Via Andrew Sullivan, Eric dePlace notes that "You save more fuel switching from a 15 to 18 mpg car than switching from a 50 to 100 mpg car." And so you do. A 15 MPG car would require 1,000 gallons of gas to drive 15,000 miles while an 18MPG car could get it done in just 833 gallons. That saves 167 gallons of gasoline. By contrast, since a 50 MPG only uses 300 gallons to go 15,000 miles, upgrading to 100 MPG can't save that much gas -- the super-efficient car uses 150 gallons.

It's called "diminishing returns." It's easy to see if you chart the number of gallons saved by improving a given gas mileage by 1 mpg, which I've done below (per 1,000 miles driven).

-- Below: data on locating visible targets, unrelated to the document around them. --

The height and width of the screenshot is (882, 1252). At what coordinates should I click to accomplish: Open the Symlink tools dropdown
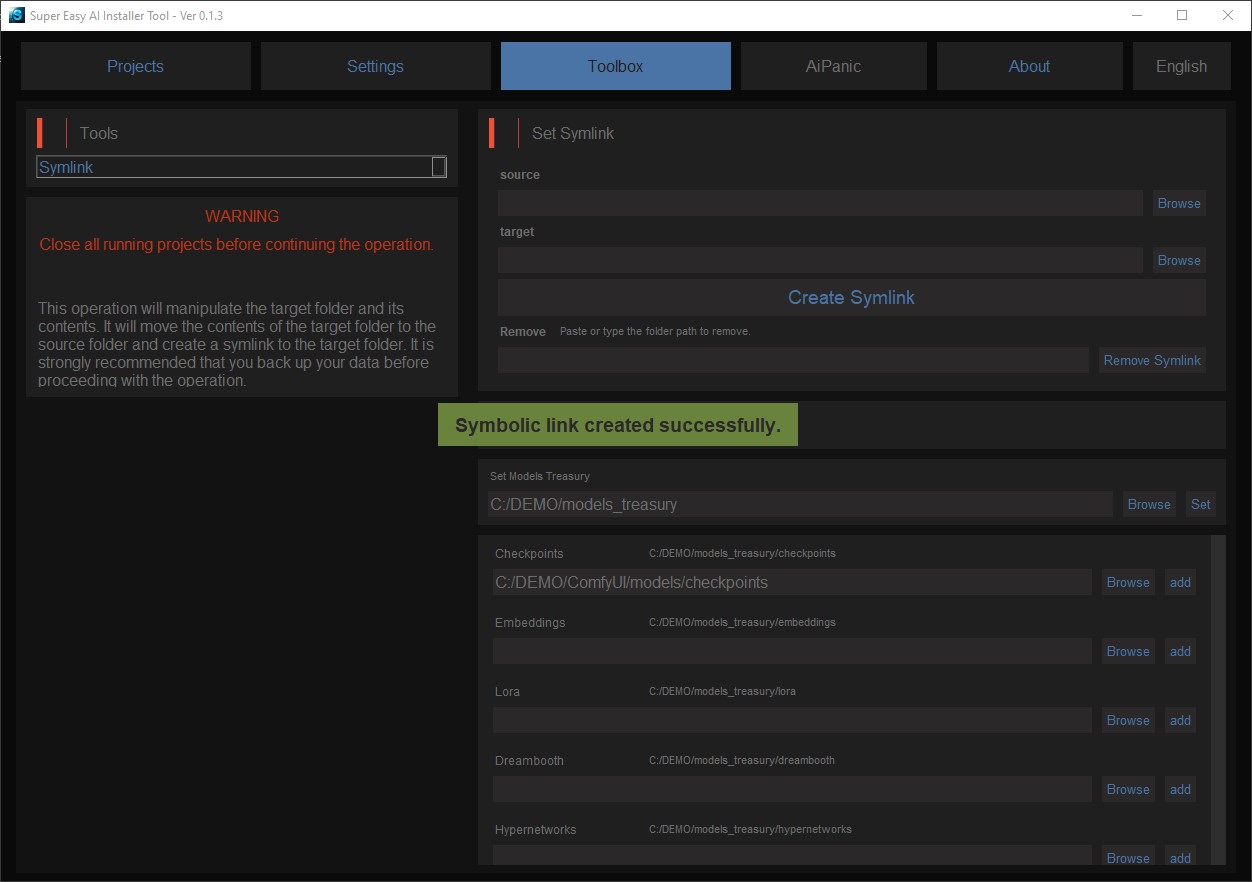coord(241,167)
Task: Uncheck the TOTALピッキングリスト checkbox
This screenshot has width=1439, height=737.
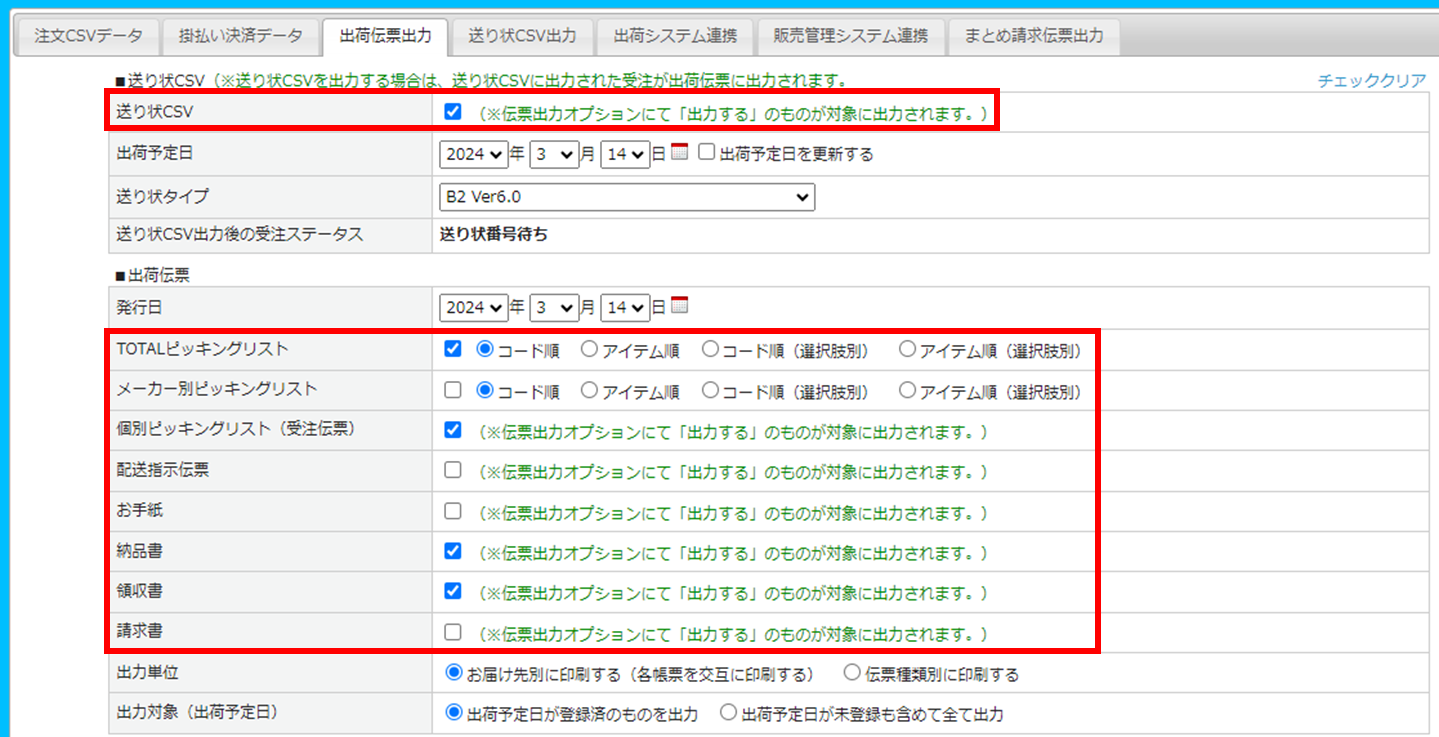Action: [453, 349]
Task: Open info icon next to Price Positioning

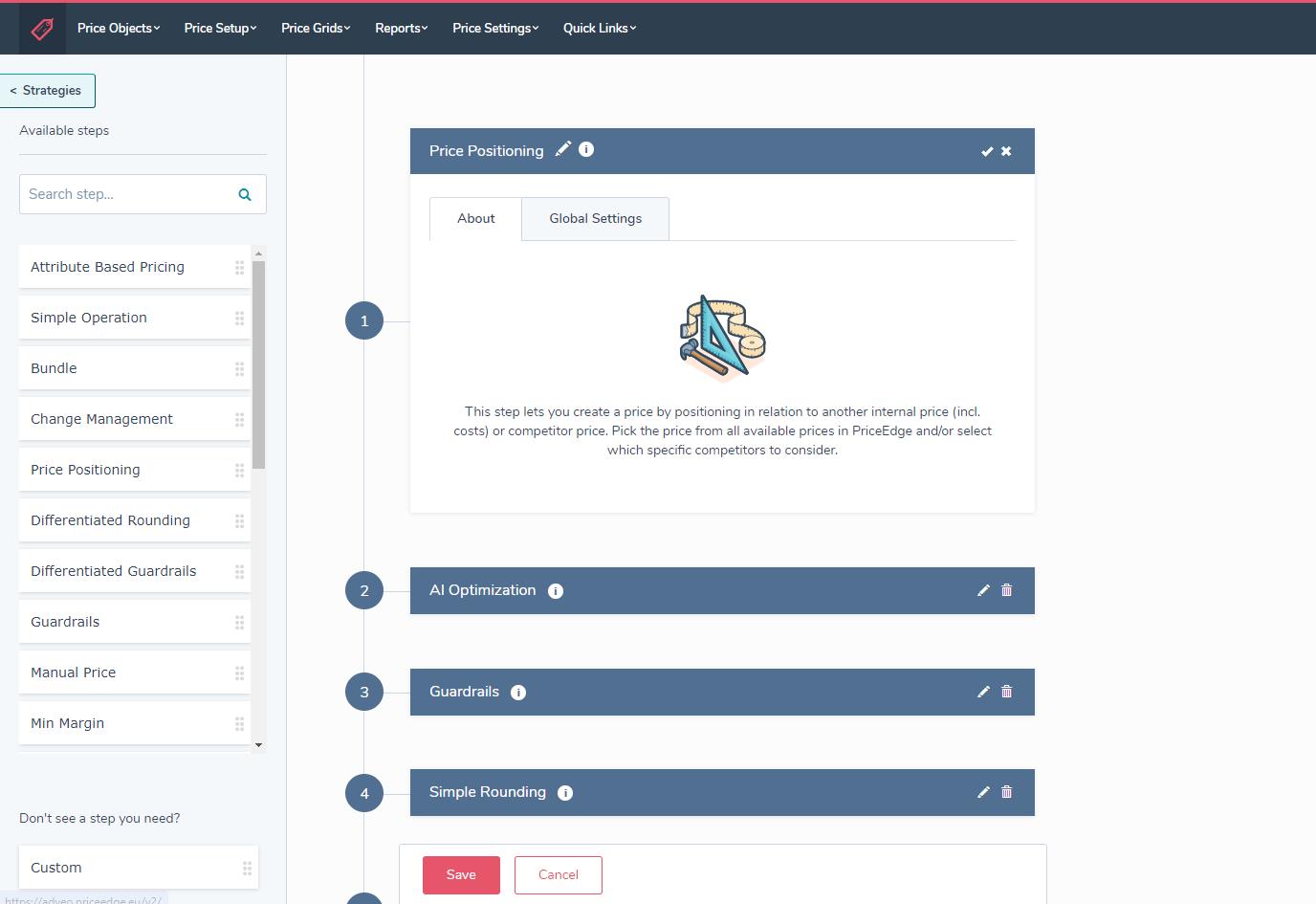Action: (586, 149)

Improving gas mileage from 10 mpg to 11 mpg saves 9 gallons of gas per 1,000 miles (all else equal), while improving gas mileage from 50 mpg to 51 mpg saves just 0.4 gallons per 1,000 miles -- or just 4 gallons per year, if you drive 10,000 miles per year.

I think CAFE is a dumb piece of legislation for a bunch of reasons. One is its focus on "fleet averages." CAFE orders car makers to improve the average fleet gas mileage. A car maker can do that by improving the fuel efficiency of its clunky SUVs.* Or it can do that by improving the fuel efficiency of its already-efficient compacts. (It can do both, of course.) Increasing a 35 mpg vehicle's gas mileage by 10 mpg saves just 10% as much fuel as increasing a 15 mpg vehicle's gas mileage by 10 mpg. These are perfectly equivalent methods of compliance under CAFE, though, so a car maker will choose whichever option (or combination of improvements) will cost it the least.

If you think this kind of legislation is a good thing, there's a simple fix: mandate reduction in average "gallons per mile." That would give a 1 mpg increase in a low-gas-mileage vehicle a lot more weight than a 1 mpg increase in a hybrid's gas mileage. E.g., improving gas mileage from 15 mpg to 20 mpg is a 25% reduction in "gallons per mile," but improving gas mileage from 40 mpg to 45 mpg is just an 11% reduction in gallons per mile. The car maker would have an incentive to make the improvements where they would make the most difference.

*Under the new CAFE standards, car makers will have to lump their SUVs with their passenger cars in calculating fleet averages.